▶ Page excerpt
WASHINGTON, D.C. -- Milwaukee, Charlotte, Jacksonville: all cities that, at one time or another, prepared to host one of this year’s two major political conventions, along with tens of thousands of people.
The coronavirus, though, put all of that on ice.
“We were going to show the world all the great things Milwaukee has to offer, so it’s disappointing this had to happen to us this year,” said Wisconsin resident Katie Dahm.
Professor Barry Burden heads up the Election Research Center and is a political science professor at the University of Wisconsin in Madison.
“The role of the convention will definitely be different this year,” he said. “Research shows that conventions have had smaller and smaller impacts over the years.”
Both the Democratic and Republican conventions are now, for all intents and purposes, virtual. So, what might that look like?
“They will be highly-produced, slick productions that have been prepared in advance,” Prof. Burden said. “So, they have removed some of the uncertainties and spontaneity that happens at a convention. That may remove some of the excitement.”

▶ What this exercise asks
[A] In the news report on the political conventions, what center does Professor Barry Burden head?
[B] Could you carry on the news report on the political conventions, picking up right after its final sentence?

Dataset excerpts:

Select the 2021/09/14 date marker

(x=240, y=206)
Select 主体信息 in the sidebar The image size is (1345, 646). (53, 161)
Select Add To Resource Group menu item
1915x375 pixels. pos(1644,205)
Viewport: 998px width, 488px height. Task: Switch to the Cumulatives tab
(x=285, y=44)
==
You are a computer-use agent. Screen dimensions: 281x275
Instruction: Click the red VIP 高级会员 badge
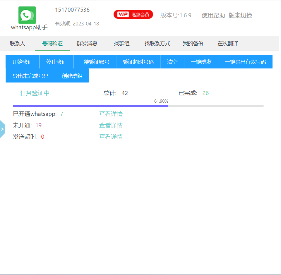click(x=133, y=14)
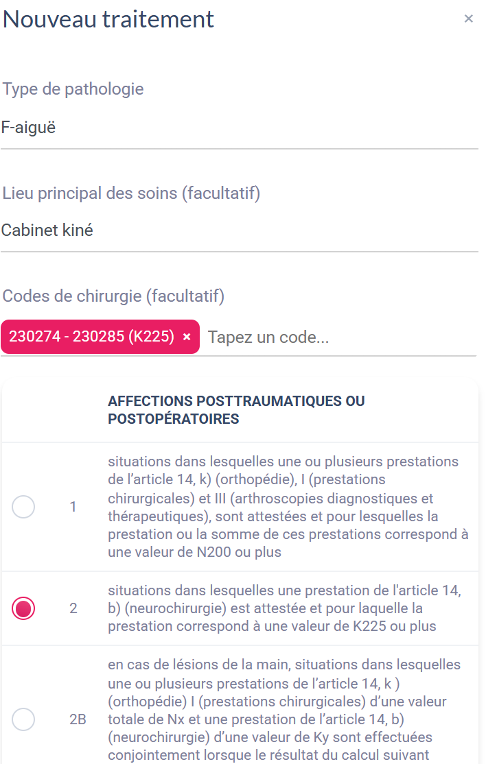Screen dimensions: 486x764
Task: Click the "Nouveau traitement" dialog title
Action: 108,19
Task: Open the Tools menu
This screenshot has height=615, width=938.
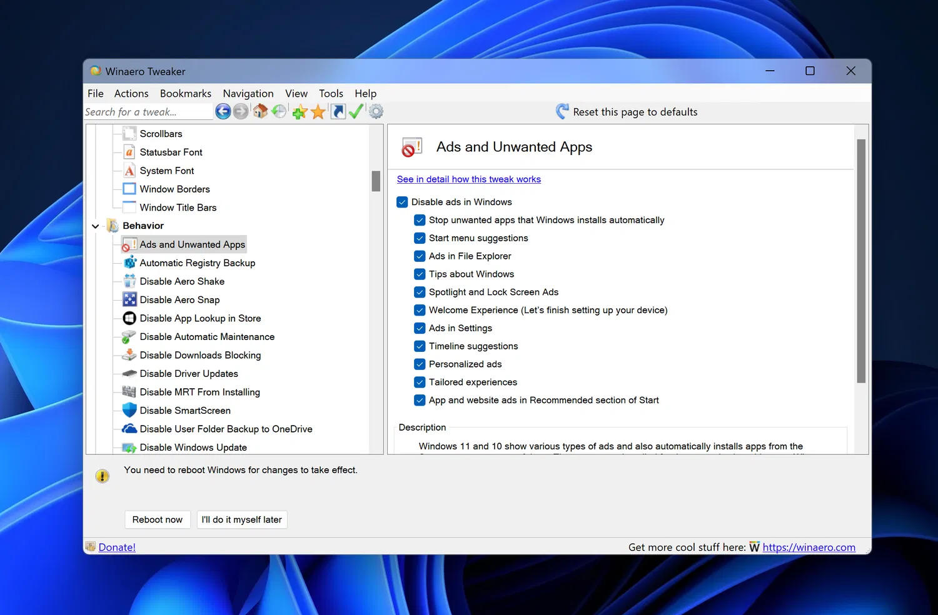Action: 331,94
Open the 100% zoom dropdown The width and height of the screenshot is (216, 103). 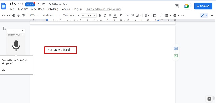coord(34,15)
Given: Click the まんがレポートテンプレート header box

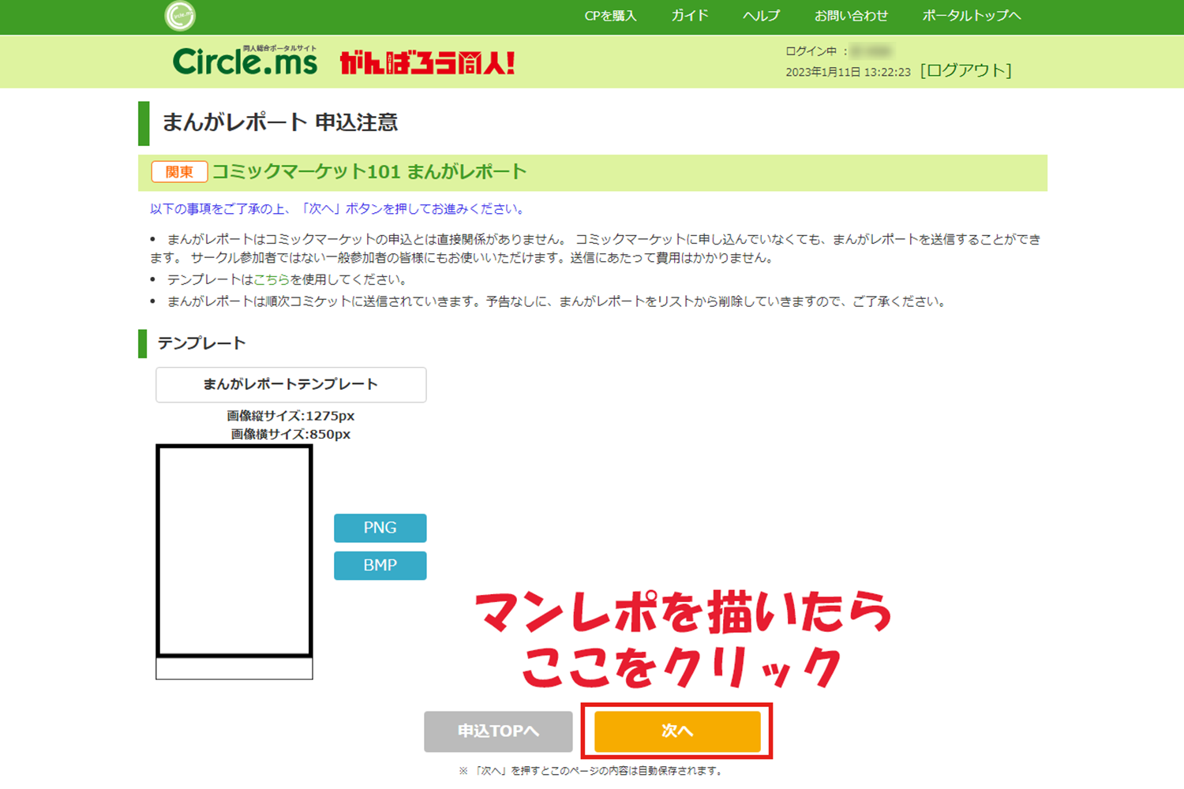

▶ Answers to the problems
[A] The Election Research Center.

[B]
George Washington University media and public affairs professor Peter Loge agrees with that – up to a point.
“There won't be the spontaneity,” Loge said, but also added, “I think the nets will still have to cover it because it's such a different convention, right? What's actually going to happen? What are we going to do? It's new. It's new and a different thing.”
Loge also said the novelty of a virtual convention – unheard of until now – may drive people to check it out, either on TV or online.
“We all want to feel a part of a special moment for what we think is an important moment in American history,” he said. “And I think people will tune in for that.”
Offering an opportunity to potentially capture the attention of those who may not usually watch a big party thrown by political parties.